Copy out, unchanged, the lines of the records below from the one holding "Open three-dot menu for Sample - Kame-1" through the one holding "pyautogui.click(x=130, y=148)", including both of those lines.
[START Available records]
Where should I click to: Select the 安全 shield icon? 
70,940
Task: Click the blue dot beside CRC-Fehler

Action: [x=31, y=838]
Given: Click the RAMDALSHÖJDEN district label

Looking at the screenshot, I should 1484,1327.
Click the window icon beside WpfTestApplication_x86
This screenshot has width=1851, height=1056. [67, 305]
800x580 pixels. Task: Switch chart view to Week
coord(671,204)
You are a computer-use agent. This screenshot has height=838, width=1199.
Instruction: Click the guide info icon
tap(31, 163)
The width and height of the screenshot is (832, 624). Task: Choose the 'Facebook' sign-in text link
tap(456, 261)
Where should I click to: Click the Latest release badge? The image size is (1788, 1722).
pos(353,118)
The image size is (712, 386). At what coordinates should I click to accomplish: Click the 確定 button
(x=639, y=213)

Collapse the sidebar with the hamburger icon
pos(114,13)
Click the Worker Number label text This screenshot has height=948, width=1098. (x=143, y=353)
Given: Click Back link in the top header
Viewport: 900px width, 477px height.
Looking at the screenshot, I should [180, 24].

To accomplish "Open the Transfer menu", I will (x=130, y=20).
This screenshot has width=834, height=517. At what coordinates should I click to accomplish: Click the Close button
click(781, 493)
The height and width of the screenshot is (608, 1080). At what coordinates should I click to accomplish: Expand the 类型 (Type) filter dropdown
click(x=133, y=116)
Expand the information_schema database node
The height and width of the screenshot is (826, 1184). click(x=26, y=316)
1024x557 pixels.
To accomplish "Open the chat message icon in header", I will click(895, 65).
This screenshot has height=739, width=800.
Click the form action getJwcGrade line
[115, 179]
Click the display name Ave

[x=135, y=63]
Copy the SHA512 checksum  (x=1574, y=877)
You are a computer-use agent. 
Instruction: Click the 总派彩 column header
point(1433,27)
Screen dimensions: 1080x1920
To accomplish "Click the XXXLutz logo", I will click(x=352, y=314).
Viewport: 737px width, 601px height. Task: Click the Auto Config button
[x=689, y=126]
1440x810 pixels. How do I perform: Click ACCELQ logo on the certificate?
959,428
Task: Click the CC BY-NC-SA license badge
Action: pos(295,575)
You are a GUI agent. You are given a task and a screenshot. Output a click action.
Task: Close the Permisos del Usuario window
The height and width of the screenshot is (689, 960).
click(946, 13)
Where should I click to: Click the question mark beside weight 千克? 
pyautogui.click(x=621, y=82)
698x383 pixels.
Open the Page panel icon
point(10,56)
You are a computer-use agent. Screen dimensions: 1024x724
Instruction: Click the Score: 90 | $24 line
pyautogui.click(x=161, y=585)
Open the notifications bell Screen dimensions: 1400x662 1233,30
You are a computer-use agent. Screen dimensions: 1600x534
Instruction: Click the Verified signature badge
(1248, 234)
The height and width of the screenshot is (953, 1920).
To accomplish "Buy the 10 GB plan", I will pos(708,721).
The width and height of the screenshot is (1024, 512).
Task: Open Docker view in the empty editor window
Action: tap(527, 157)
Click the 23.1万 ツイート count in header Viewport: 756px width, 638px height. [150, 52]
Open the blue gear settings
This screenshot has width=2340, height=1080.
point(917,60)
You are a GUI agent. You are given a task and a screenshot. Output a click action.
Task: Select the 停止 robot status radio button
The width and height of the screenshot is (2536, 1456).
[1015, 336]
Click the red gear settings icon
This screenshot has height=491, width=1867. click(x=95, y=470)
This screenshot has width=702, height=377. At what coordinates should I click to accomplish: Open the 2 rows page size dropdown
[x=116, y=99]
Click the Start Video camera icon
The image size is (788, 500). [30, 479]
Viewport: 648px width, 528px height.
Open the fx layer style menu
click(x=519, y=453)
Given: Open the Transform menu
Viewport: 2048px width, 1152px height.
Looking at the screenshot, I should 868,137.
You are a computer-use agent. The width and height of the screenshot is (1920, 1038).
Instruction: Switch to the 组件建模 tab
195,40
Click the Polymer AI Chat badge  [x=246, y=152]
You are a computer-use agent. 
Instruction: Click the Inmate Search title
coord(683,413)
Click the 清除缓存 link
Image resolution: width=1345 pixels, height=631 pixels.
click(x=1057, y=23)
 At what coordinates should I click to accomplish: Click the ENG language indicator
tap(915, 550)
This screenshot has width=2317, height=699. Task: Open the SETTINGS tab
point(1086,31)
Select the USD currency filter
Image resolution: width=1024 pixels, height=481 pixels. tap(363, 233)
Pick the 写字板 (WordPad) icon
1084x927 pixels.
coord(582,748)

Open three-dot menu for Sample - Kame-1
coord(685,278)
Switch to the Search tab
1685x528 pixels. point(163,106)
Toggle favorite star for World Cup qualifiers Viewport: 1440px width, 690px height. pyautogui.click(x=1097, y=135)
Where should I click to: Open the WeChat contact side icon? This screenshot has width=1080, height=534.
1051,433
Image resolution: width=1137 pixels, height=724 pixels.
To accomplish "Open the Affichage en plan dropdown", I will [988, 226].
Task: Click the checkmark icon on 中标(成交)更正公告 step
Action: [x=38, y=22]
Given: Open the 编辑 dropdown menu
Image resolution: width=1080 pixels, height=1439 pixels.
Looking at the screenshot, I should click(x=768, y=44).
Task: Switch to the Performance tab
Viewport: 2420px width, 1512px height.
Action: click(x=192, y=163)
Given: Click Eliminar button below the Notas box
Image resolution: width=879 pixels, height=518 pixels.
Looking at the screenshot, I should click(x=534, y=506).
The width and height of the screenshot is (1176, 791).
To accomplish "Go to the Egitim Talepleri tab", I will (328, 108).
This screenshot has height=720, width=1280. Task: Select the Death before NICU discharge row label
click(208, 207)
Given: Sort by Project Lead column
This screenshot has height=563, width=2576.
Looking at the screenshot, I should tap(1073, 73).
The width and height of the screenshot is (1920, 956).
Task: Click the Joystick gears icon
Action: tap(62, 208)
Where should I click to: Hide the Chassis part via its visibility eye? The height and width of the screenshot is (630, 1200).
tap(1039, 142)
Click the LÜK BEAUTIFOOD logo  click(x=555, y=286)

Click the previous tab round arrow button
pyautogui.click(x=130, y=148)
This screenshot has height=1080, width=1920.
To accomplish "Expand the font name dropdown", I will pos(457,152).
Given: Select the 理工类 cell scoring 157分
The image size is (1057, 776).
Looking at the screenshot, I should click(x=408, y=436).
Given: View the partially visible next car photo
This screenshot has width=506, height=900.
[END Available records]
| Reply |
Open three-dot menu for Sample - Kame-1
coord(685,278)
Switch to the Search tab
1685x528 pixels. point(163,106)
Toggle favorite star for World Cup qualifiers Viewport: 1440px width, 690px height. pyautogui.click(x=1097, y=135)
Where should I click to: Open the WeChat contact side icon? This screenshot has width=1080, height=534.
1051,433
Image resolution: width=1137 pixels, height=724 pixels.
To accomplish "Open the Affichage en plan dropdown", I will [988, 226].
Task: Click the checkmark icon on 中标(成交)更正公告 step
Action: [x=38, y=22]
Given: Open the 编辑 dropdown menu
Image resolution: width=1080 pixels, height=1439 pixels.
Looking at the screenshot, I should click(x=768, y=44).
Task: Switch to the Performance tab
Viewport: 2420px width, 1512px height.
Action: click(x=192, y=163)
Given: Click Eliminar button below the Notas box
Image resolution: width=879 pixels, height=518 pixels.
Looking at the screenshot, I should click(x=534, y=506).
The width and height of the screenshot is (1176, 791).
To accomplish "Go to the Egitim Talepleri tab", I will (328, 108).
This screenshot has height=720, width=1280. Task: Select the Death before NICU discharge row label
click(208, 207)
Given: Sort by Project Lead column
This screenshot has height=563, width=2576.
Looking at the screenshot, I should tap(1073, 73).
The width and height of the screenshot is (1920, 956).
Task: Click the Joystick gears icon
Action: tap(62, 208)
Where should I click to: Hide the Chassis part via its visibility eye? The height and width of the screenshot is (630, 1200).
tap(1039, 142)
Click the LÜK BEAUTIFOOD logo  click(x=555, y=286)

Click the previous tab round arrow button
pyautogui.click(x=130, y=148)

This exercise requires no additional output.